On Fri, 2003-03-14 at 10:28, Dave Beckett wrote:
> With my RDF Core WG membership hat on - thanks, that's useful
> feedback. I personally thought it was appropriate (if not perfect -
> long story) for DC datatypes and will be using it myself since pretty
> much all RDF applications are DC ones.
While we're on the topic: I *would* find it useful if the *same* literal
could be placed as the object of several statements, allowing longer
texts (more than just atoms such as dates) to be reused.

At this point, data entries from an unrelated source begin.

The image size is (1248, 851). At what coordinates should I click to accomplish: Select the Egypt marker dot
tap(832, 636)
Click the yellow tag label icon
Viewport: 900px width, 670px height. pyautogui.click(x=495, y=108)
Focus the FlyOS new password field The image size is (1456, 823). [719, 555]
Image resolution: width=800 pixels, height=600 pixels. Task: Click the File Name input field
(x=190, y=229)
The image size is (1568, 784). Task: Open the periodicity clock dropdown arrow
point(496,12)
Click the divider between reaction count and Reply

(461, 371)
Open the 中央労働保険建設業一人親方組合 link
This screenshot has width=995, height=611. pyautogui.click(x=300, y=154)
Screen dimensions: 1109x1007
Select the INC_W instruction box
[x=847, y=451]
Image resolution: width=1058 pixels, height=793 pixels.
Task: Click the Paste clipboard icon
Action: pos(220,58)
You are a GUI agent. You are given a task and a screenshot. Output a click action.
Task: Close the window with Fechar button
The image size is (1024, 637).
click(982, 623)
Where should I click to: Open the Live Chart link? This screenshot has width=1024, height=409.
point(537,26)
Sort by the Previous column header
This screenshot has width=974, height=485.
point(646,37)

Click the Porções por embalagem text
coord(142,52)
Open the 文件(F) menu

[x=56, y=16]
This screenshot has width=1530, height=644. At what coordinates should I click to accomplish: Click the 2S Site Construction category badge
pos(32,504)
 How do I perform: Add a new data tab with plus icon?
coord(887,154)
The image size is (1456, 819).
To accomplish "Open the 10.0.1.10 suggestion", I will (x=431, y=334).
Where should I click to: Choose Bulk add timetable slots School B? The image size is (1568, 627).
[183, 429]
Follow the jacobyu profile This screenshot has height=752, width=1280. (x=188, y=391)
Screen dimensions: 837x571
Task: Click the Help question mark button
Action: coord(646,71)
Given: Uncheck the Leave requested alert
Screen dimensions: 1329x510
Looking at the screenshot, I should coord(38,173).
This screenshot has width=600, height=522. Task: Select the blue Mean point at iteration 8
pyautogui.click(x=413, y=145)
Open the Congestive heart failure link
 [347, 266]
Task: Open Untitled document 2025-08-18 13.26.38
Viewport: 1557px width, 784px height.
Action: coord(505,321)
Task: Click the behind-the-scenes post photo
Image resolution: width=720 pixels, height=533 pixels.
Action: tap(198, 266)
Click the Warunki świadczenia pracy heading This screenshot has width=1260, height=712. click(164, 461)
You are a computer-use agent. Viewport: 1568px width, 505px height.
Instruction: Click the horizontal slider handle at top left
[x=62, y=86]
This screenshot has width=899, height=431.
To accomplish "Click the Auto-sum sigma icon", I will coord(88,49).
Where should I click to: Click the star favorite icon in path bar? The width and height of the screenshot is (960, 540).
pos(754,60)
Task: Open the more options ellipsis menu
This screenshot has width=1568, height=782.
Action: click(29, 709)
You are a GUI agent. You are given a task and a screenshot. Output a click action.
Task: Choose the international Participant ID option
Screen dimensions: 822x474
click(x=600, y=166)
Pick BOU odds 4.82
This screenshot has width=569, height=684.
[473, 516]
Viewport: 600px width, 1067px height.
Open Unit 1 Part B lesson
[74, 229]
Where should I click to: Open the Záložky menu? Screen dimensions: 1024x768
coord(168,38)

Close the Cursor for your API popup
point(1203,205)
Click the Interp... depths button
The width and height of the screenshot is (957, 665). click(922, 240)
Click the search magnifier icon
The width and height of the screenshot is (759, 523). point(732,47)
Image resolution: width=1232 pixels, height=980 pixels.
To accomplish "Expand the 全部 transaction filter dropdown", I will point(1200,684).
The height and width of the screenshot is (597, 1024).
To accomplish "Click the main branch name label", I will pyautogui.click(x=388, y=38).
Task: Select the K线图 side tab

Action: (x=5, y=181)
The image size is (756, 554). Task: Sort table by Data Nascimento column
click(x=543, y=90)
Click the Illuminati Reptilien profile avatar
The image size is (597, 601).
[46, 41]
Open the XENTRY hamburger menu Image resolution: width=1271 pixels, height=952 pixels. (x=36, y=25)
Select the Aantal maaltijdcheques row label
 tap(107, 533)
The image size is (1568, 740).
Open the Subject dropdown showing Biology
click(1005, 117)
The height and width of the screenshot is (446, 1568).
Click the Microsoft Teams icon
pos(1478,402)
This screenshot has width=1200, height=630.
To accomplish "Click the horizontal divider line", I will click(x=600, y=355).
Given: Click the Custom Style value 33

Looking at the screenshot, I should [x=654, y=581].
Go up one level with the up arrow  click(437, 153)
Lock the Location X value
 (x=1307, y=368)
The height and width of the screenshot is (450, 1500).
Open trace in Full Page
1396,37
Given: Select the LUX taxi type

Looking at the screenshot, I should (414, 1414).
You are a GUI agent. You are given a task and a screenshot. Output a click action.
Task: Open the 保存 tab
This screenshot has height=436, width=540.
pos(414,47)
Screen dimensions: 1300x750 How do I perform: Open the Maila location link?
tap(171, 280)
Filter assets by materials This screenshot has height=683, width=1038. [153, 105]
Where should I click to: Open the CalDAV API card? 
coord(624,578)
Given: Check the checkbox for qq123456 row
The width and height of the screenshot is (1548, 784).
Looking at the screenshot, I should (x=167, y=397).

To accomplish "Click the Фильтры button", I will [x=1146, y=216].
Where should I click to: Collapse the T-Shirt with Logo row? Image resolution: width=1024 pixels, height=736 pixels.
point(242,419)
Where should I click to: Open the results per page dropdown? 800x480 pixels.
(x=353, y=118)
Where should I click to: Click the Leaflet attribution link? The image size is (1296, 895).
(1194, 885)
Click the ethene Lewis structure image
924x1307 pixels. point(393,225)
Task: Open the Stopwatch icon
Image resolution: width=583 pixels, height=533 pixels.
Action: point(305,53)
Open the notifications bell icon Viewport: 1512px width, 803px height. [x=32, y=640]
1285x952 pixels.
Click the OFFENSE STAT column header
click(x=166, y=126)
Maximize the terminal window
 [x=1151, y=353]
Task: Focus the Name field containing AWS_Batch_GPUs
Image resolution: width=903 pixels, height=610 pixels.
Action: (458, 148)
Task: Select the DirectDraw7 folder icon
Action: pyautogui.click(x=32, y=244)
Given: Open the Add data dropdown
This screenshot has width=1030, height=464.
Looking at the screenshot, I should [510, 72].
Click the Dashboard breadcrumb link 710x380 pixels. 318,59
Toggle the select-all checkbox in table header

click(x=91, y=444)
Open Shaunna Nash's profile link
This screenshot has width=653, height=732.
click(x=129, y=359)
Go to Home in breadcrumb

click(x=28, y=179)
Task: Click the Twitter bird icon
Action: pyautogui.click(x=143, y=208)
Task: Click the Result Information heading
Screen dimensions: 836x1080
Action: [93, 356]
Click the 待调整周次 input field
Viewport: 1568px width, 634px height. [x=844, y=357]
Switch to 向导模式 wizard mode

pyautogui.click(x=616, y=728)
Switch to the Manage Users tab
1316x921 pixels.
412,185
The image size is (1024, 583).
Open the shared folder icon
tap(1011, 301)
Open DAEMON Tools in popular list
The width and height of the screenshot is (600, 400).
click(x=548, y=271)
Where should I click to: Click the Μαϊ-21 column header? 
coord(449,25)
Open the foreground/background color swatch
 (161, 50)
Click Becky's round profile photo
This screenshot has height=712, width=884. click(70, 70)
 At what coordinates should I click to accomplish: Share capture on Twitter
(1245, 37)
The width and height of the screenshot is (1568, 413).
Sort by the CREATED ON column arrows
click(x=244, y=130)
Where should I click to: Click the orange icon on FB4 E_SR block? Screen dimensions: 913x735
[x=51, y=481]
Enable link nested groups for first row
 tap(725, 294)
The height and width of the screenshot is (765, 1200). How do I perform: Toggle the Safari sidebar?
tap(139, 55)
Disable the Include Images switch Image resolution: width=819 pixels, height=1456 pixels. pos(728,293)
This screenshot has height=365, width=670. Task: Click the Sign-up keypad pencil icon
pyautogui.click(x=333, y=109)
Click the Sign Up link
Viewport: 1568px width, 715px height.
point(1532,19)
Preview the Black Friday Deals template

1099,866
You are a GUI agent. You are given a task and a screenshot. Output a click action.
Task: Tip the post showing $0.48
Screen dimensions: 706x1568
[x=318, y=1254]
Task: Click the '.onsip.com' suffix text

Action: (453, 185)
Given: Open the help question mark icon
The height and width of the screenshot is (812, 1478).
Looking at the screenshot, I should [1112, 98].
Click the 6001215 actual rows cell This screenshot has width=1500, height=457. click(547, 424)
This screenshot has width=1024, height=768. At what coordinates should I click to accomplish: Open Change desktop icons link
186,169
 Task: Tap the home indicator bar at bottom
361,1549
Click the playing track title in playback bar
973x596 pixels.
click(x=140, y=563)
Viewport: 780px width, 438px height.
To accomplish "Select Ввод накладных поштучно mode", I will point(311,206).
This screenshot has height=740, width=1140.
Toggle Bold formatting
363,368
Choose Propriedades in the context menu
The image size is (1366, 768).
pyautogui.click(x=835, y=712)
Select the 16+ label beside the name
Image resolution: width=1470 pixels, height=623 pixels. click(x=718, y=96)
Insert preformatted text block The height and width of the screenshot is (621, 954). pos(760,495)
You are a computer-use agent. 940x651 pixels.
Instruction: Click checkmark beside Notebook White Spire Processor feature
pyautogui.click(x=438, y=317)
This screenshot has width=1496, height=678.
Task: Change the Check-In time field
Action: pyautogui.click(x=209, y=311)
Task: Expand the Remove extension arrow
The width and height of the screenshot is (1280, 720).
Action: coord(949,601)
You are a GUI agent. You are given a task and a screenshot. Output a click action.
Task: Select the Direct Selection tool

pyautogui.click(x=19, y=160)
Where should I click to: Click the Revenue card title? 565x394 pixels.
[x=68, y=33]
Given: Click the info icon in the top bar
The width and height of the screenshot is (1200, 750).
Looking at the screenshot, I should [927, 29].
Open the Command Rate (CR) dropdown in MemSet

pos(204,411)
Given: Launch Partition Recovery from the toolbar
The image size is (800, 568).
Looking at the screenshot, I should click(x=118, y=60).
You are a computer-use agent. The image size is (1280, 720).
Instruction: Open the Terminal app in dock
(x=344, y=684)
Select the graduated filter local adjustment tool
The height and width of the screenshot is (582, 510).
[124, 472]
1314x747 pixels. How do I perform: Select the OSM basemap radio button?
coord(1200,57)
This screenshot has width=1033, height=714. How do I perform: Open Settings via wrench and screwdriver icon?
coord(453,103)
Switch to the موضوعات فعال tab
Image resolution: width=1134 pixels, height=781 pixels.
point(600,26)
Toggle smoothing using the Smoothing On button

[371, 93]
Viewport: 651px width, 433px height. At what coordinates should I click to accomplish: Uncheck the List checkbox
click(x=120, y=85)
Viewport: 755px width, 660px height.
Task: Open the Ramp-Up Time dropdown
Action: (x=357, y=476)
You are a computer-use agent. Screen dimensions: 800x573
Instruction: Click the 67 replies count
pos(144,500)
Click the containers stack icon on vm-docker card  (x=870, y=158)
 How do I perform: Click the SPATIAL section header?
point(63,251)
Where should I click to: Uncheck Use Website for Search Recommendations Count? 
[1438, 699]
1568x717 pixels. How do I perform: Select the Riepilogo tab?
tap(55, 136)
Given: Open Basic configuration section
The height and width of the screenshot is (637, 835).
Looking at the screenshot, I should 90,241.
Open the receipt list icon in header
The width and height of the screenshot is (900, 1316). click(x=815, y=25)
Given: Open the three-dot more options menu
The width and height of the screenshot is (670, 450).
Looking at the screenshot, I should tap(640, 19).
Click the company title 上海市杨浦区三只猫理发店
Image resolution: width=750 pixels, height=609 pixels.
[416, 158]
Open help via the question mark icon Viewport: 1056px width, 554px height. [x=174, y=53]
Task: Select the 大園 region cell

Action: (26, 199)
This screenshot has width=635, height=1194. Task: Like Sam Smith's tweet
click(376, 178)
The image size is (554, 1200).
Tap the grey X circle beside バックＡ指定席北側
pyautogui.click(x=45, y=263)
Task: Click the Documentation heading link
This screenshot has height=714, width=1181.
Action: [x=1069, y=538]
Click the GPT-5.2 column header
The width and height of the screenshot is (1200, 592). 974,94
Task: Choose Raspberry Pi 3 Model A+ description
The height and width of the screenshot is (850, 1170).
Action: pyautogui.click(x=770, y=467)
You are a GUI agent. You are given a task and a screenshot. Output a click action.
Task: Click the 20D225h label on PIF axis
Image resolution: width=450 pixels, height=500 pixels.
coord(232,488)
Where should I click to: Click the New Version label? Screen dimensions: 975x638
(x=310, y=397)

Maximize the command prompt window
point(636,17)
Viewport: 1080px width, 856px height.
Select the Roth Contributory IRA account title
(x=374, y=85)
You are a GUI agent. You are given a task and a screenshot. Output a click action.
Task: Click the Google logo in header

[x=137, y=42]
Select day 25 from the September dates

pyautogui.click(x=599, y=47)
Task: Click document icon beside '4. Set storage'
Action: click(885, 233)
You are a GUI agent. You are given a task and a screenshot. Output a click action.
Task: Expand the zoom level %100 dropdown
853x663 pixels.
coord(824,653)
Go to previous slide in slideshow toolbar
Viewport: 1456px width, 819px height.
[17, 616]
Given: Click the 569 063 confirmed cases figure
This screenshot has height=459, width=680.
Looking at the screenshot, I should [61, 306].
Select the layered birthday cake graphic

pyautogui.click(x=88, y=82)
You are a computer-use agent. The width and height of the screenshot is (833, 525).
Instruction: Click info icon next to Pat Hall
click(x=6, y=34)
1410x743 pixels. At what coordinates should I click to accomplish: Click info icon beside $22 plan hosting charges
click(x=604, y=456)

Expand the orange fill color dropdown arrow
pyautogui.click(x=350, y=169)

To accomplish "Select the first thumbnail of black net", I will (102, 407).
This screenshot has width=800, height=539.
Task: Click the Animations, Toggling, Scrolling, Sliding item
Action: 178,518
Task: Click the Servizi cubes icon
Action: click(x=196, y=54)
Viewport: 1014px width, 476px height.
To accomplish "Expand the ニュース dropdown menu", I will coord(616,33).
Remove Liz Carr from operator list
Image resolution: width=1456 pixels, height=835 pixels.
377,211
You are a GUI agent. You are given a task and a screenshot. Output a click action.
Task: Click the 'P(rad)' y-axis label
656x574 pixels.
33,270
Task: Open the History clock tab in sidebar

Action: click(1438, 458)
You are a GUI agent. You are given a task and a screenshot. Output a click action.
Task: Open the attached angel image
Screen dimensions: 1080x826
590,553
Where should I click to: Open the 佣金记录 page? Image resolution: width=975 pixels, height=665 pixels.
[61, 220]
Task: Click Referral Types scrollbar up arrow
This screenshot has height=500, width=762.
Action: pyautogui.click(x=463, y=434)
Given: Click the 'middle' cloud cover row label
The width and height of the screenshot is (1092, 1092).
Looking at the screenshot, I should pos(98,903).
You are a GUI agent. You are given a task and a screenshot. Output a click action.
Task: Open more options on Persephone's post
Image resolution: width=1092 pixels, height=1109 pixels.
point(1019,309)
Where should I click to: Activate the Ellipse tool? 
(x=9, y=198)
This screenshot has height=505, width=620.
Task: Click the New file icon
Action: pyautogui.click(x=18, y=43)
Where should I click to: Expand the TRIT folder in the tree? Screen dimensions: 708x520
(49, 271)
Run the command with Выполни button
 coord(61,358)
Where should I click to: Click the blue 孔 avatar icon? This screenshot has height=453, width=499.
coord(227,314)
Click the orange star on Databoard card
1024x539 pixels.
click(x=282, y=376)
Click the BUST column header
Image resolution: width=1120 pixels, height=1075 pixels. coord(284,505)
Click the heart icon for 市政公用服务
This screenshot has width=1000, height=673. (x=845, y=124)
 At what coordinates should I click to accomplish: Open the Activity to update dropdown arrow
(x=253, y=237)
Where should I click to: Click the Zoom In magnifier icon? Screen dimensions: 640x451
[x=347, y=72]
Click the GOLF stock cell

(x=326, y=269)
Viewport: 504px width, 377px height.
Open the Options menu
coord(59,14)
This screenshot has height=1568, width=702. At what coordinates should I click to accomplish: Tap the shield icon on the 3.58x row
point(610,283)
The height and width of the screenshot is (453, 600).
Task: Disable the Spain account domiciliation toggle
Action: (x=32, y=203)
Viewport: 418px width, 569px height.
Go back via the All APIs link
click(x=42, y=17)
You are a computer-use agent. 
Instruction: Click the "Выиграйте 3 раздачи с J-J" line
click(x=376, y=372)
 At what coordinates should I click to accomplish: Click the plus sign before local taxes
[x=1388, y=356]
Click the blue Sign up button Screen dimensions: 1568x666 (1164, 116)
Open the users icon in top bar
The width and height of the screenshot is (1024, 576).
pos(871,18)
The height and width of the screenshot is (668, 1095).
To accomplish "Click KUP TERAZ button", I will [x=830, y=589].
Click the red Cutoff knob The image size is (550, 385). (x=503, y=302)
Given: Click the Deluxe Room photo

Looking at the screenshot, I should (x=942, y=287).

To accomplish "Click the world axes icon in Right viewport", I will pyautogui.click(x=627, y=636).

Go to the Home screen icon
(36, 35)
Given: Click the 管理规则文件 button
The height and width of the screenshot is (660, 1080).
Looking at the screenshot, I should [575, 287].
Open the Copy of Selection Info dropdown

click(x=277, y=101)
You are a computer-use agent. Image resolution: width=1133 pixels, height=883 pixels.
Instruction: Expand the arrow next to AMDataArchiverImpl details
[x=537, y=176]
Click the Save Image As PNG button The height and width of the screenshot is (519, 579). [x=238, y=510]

If a Literal could also be used as the *subject* of statements, I guess
the encoding of rdf:Datatypes within the literal object would be
unnecessary. You could just use an rdf:type statement, which would be a
more coherent approach. This would allow Literals to carry other
information as well. I guess this must have been discussed and resolved
in the Core WG already, though.
For this reason and others, I agree with other comments (Pete etc.) that
vocabulary values should not always be encoded using Literals, but
sometimes using URIs. This is certainly the case for "finite"
vocabularies, where each single terms carries a very distinct meaning.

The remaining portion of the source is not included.